Es decir, formaron la idea de extensión universitaria, lo que significa que sería algo iniciado hacia 1908.

La época de la revolución es época de poesía, pues el teatro no figura, y la novela… pues Reyes y los ateneístas no se especializaron en ese género, así que no vieron que existía Mariano Azuela.

Nos dice que no era tiempo de revistas: estaba La Nave, pero naufragó en el primer número, y los escritores tuvieron que volver nadando a la orilla. Había un filósofo, Antonio Caso, que salía entre aplausos de sus alumnos al finalizar sus clases.
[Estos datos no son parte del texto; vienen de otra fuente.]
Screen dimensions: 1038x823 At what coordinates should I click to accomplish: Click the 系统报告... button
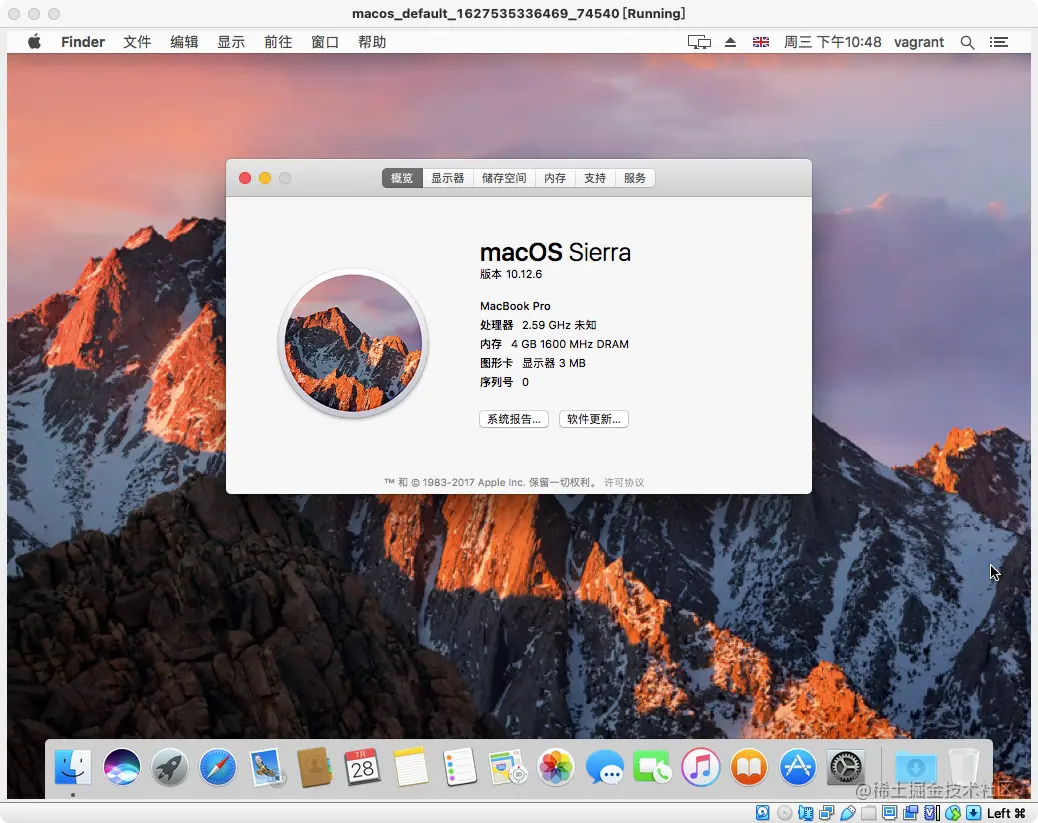point(514,419)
Gran época, sin duda, pero Reyes cortó el hilo que lo unía, pues salió en exilio disimulado luego de la muerte de su padre, en 1914.

Y el tercero de estos aspectos: la selva de libros que reseña, la gran mayoría del libro formado por sus notas bibliográficas.

Pone atención a la manera en que los imperios se dividirán luego de la Gran Guerra (estamos en 1918, aproximadamente), las relaciones diplomáticas con China o un autógrafo del Cid aparecido en un documento de 1101. Somos especialistas en lo inmediato, profundizamos aunque tengamos prisa, y dejamos pequeñas sortijas cotidianas.

Lo que dará con el tiempo un vasto campo de tesoros enterrados.

En este sentido, mis notas bibliográficas, las que dejo tiradas por todas partes, son un homenaje a las que leo en este libro.

Alfonso Reyes. Cuestiones Gongorinas, Tres alcances a Góngora, Varia, Entre libros, Páginas adicionales (1958), 2ª reimp. México, FCE, 1996.